-- WHAT YOU HAVE TO DO --
Look through the listing and locate every line containing the word "computer"; copy those lines.

◇ ◇ ◇ ◇ ◇ ◇ ◇

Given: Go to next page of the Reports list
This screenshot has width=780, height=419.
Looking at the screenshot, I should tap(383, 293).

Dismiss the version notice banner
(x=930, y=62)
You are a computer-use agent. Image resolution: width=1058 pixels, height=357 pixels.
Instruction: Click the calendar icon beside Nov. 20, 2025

◇ ◇ ◇ ◇ ◇ ◇ ◇

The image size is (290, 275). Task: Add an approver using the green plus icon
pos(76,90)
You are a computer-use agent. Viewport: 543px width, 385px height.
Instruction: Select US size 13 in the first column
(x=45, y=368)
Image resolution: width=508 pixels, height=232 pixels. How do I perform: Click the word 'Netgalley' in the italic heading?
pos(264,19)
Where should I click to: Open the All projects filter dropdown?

◇ ◇ ◇ ◇ ◇ ◇ ◇

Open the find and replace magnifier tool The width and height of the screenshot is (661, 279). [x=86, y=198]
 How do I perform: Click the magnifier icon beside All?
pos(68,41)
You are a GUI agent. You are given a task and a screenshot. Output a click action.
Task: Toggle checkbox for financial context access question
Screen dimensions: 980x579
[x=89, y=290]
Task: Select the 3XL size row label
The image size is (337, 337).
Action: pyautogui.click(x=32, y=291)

◇ ◇ ◇ ◇ ◇ ◇ ◇

-- RESPONSE TO THIS TASK --
You are a computer-use agent. Image resolution: width=1058 pixels, height=357 pixels.
You are a computer-use agent. Viewport: 543px width, 385px height.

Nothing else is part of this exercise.